Party loyalty proved the strongest predictor of where Filipinos stood on the Senate impeachment trial of Vice President Sara Duterte, a non-commissioned Tangere survey conducted from July 7 to 10 found.
Respondents who identified as Duterte supporters made up 35 percent of the sample. Within that group, six in ten sided with the defense, and the remaining four in ten had not committed to a position. A near-mirror pattern appeared among the 38 percent who aligned with President Ferdinand Marcos Jr., former vice president Leni Robredo, or the Liberal Party: 60 percent judged the prosecution more convincing, with the rest undecided.
Those without partisan ties, 27 percent of respondents, behaved differently. A clear majority in this bloc, 62 percent, said neither side had yet made the stronger case. The minority who had picked a side split down the middle, 19 percent for the prosecution and 19 percent for the defense.
Nationally, the contest was tight. The prosecution held a narrow edge, drawing 32 percent approval for its trial performance against 30 percent for the defense, while 38 percent withheld judgment.
Geography told its own story. Voters in Metro Manila and the rest of Luzon tilted toward the prosecution, 33 percent to 29 percent. That preference flipped in Mindanao, where 34 percent favored Duterte’s lawyers and 27 percent the prosecution. The Visayas stood apart for its hesitation, with 52 percent undecided; the prosecution edged the defense there, 25 percent to 23 percent, among the rest.
Presiding officer Sen. Francis Escudero drew broadly favorable marks. Well over half of respondents, 58 percent, approved of how he ran the proceedings, against 25 percent who did not. Dissatisfaction clustered among Duterte’s backers.
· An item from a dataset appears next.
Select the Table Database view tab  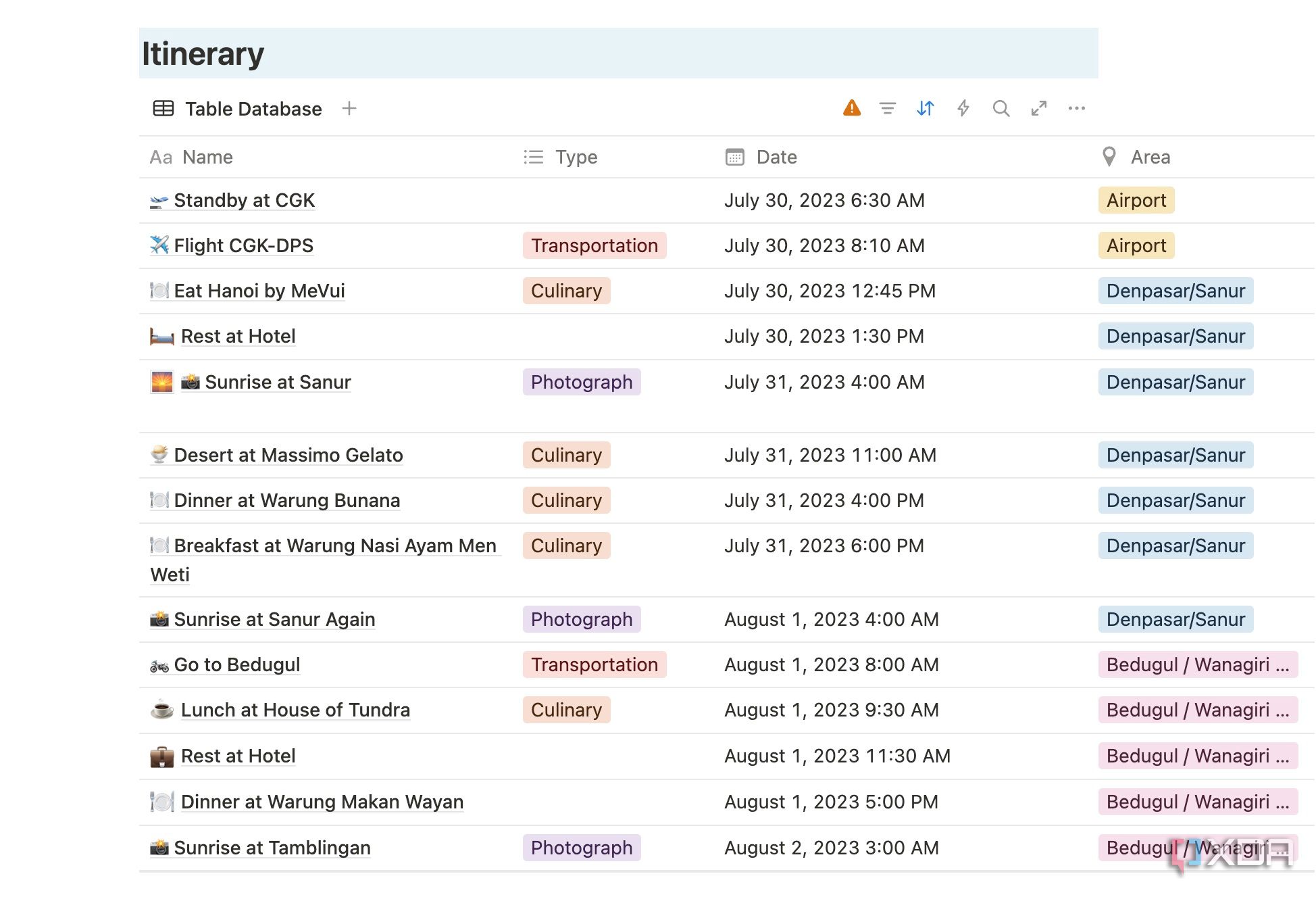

The poll reached 1,200 people nationwide through a mobile application, drawing on stratified random quota sampling. Its regional composition ran 12 percent from the National Capital Region, 23 percent from Northern Luzon, 22 percent from Southern Luzon, 20 percent from the Visayas, and 23 percent from Mindanao, yielding a margin of error of ±2.77 percentage points at 95 percent confidence.